Singapore: SAP Asia Ordered To Pay Financial Penalty Having Failed To Protect Personal Data Of Its Former Employees

A decision of the Personal Data Protection Commission ("PDPC") demonstrates the importance of conveying specific business requirements clearly to external vendors and conducting preliminary testing of any supplied products before use, lest an organisation be held in breach of its data protection obligations under the Personal Data Protection Act ("the Act").

The PDPC found that SAP Asia ("SAP") did not take reasonable security measures when it revealed former employees' personal data to unintended recipients.

On 1 April 2020, the PDPC received word that SAP had inadvertently revealed the payroll data of 43 former employees to unintended recipients ("the Incident"). Before the Incident, SAP sought an external vendor to develop a Programme that would generate and email multiple payslips to multiple former employees simultaneously, in one execution of the Programme. However, this need was not effectively conveyed to the vendor, and the new Programme was developed on the mistaken assumption that only one payslip had to be generated for one employee at a time.

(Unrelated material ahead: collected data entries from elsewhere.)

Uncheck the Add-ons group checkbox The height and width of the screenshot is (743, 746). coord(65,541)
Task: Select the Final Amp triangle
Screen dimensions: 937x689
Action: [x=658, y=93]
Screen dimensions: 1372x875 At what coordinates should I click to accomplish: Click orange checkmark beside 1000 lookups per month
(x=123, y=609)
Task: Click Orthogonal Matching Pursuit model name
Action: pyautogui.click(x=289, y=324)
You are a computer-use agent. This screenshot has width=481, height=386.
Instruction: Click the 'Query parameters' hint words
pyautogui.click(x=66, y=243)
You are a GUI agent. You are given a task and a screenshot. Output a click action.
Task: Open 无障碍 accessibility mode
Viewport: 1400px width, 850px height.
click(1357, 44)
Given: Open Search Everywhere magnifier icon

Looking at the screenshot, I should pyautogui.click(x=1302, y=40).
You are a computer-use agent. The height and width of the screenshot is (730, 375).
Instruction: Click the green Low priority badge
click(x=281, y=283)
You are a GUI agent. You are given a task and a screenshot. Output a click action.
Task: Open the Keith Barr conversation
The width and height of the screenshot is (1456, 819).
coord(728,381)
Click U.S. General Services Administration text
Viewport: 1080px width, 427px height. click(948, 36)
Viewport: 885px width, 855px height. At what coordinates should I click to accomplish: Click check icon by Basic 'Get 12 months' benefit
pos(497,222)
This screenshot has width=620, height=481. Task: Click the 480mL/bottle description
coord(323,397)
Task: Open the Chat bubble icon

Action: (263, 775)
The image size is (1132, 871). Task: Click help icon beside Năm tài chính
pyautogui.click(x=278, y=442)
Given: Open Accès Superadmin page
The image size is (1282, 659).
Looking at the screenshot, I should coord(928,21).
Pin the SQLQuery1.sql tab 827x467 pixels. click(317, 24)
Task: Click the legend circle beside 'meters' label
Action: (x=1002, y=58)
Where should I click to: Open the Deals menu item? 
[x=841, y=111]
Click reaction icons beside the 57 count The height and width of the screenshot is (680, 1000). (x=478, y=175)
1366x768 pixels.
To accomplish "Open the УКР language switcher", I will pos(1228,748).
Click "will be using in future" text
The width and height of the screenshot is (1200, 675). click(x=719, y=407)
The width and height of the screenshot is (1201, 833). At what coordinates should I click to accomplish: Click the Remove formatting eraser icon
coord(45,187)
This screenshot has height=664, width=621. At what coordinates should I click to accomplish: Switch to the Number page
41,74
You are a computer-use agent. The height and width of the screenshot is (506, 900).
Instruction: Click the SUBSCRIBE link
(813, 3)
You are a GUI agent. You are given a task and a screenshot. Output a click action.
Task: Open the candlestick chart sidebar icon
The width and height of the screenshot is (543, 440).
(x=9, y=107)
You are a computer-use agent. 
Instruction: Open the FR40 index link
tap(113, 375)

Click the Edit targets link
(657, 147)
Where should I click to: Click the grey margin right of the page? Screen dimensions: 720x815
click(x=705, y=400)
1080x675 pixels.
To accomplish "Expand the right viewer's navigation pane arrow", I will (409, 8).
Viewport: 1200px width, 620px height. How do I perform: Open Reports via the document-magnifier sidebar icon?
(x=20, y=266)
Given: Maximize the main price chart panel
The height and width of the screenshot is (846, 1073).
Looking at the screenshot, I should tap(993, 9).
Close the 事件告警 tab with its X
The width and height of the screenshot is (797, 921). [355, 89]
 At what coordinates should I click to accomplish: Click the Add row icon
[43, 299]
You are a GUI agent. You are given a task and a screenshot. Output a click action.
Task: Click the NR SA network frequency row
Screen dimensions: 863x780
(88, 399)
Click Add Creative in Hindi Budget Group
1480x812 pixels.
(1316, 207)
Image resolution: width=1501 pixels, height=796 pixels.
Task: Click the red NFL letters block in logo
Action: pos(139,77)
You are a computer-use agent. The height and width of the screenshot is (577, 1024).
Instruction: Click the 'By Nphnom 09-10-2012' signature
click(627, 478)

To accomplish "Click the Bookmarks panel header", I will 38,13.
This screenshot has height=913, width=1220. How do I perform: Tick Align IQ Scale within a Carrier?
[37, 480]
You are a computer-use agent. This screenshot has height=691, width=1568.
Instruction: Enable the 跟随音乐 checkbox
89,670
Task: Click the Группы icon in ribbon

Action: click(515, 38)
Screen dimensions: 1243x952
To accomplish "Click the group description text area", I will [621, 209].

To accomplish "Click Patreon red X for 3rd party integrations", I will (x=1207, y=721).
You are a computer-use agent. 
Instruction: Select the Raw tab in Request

On 31 March 2020, a staff member of SAP chose all 43 former employees in a single selection under the mistaken assumption that the Programme could generate multiple payslips. This oversight resulted in 29 former employees receiving not only their own payslips, but also those of the other former employees. All 43 former employees had their personal data (including name, NRIC/FIN number, bank account number, monthly basic salary, and other related information) inappropriately disclosed in this Incident.

To arrest the problem, SAP immediately contacted its 43 former employees via phone and e-mail to ensure that payslips that did not concern them were deleted. SAP also returned to individually e-mailing payslips to former employees without using the Programme. Finally, SAP agreed on continuous process improvements with the vendor with clear communicated requirements.

The PDPC noted that SAP was expected to communicate clearly to the vendor that the Programme would need to auto-generate multiple payslips. However, this was not done, and the vendor consequently developed the Programme to generate only single payslips.

The PDPC also found that SAP failed to conduct a pre-launch testing of the Programme. The PDPC cited its handbook, "How to Guard Against Common Types of Data Breaches", to note that such testing is important to single out potential data breaches before new IT systems are used in real-time.

In light of the above, SAP was found to have breached its protection obligations due to the inadvertent disclosure of its former employees' personal data during the Incident. A financial penalty of S$13,500 was imposed on 30 July 2021, with no further directions necessary given the remedial measures already taken.

The content of this article is intended to provide a general guide to the subject matter. Specialist advice should be sought about your specific circumstances.